**Work instruction**.
Give the listing again word for word. Skip the pictures.

**Material to process**.
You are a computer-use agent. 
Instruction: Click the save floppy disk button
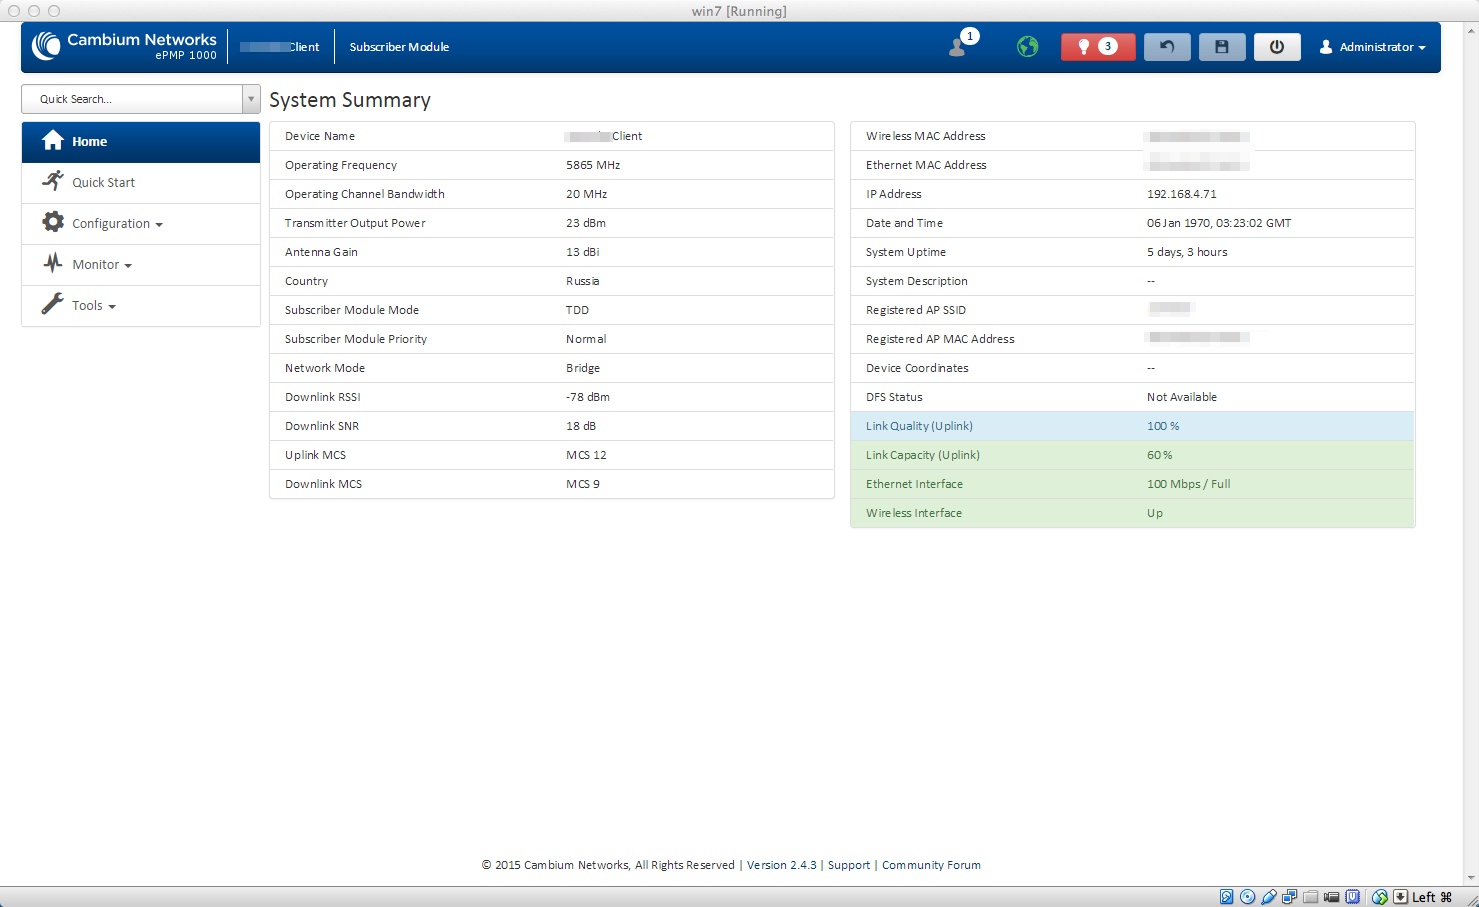pos(1221,47)
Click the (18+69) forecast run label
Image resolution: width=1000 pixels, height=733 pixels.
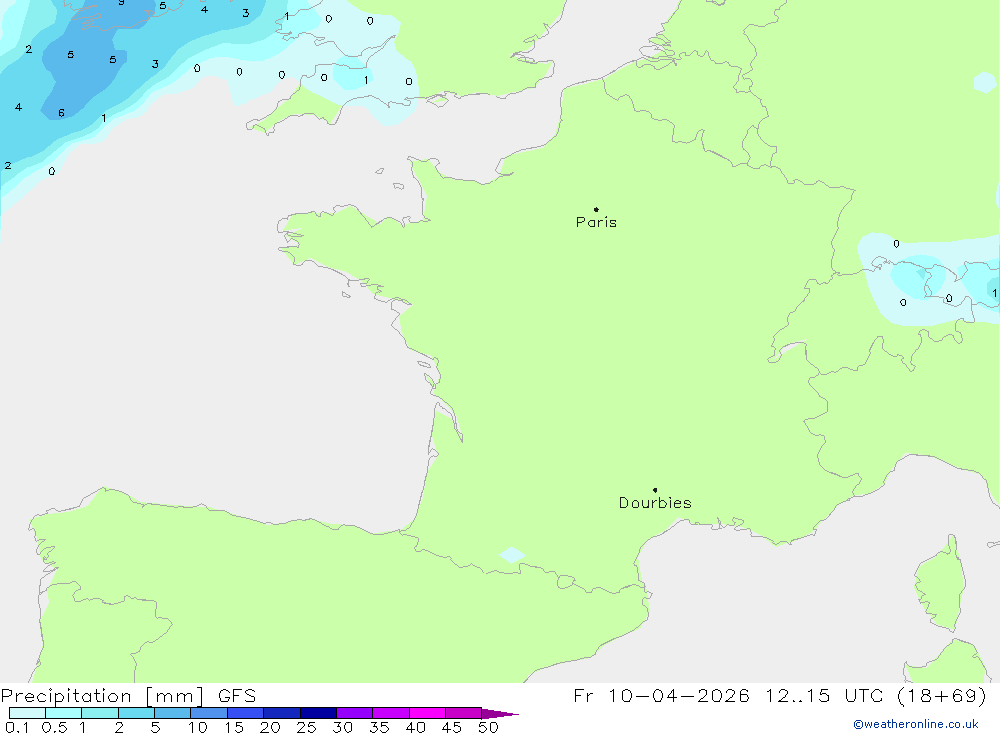pos(941,695)
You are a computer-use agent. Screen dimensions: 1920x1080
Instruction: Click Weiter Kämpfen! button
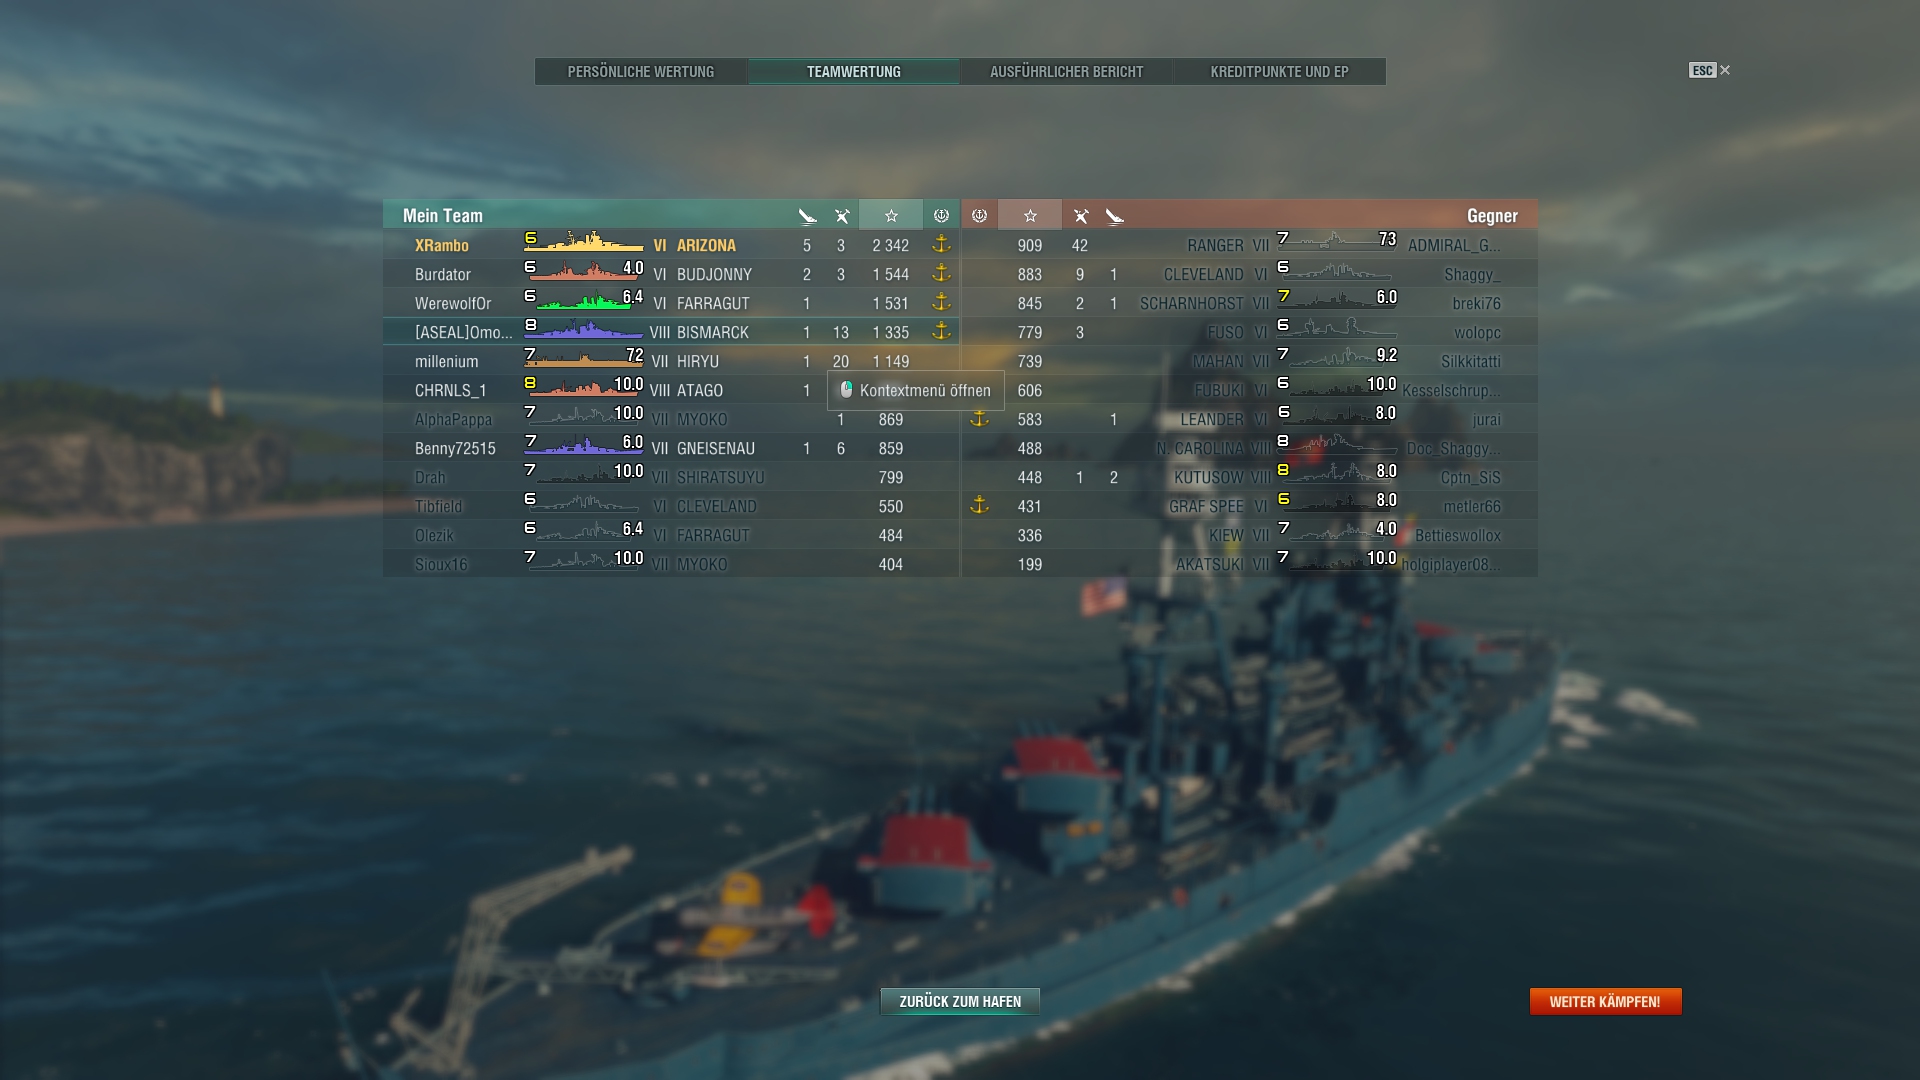click(1605, 1001)
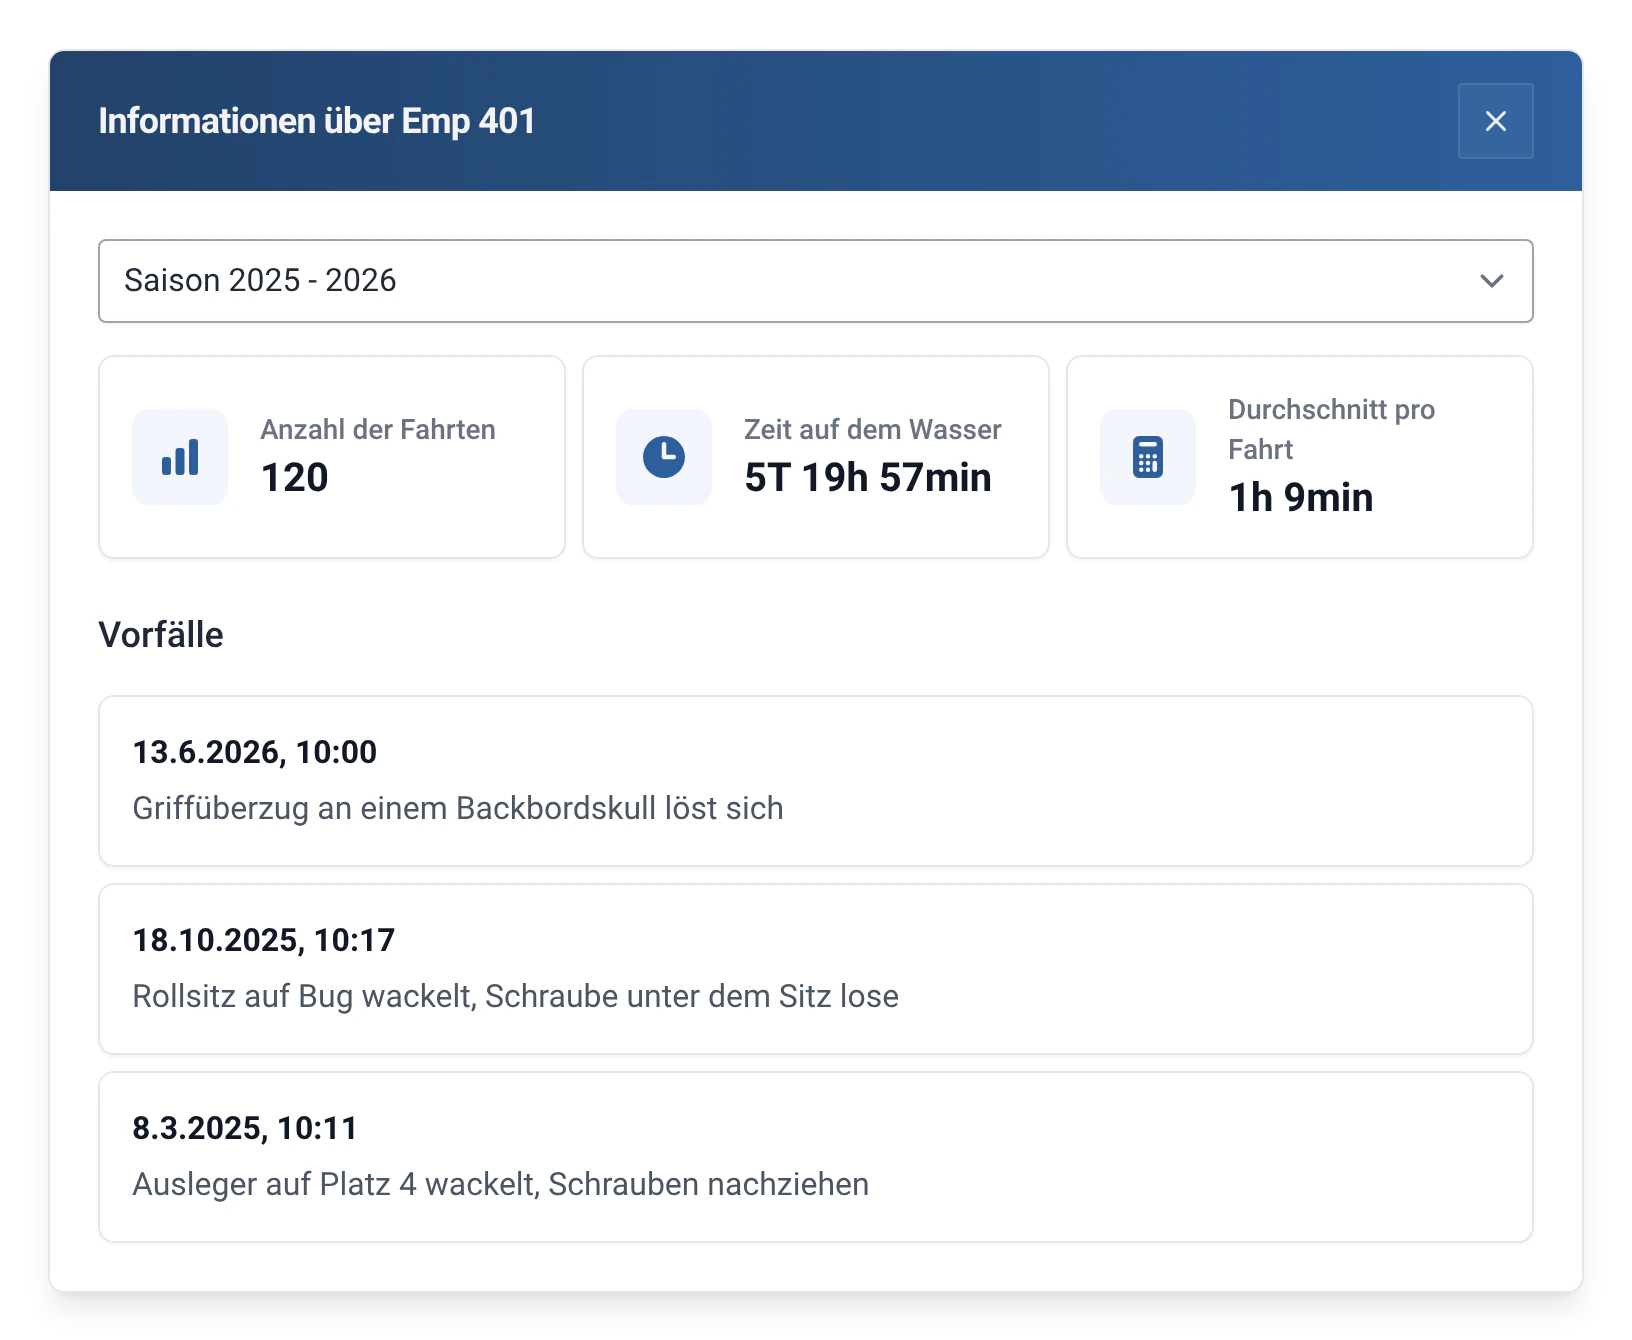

**Output of the task**.
You are a computer-use agent. 
Instruction: Click the save floppy disk button
pos(1221,47)
Click the (18+69) forecast run label
Image resolution: width=1000 pixels, height=733 pixels.
pos(941,695)
You are a computer-use agent. Screen dimensions: 1920x1080
Instruction: Click Weiter Kämpfen! button
click(1605, 1001)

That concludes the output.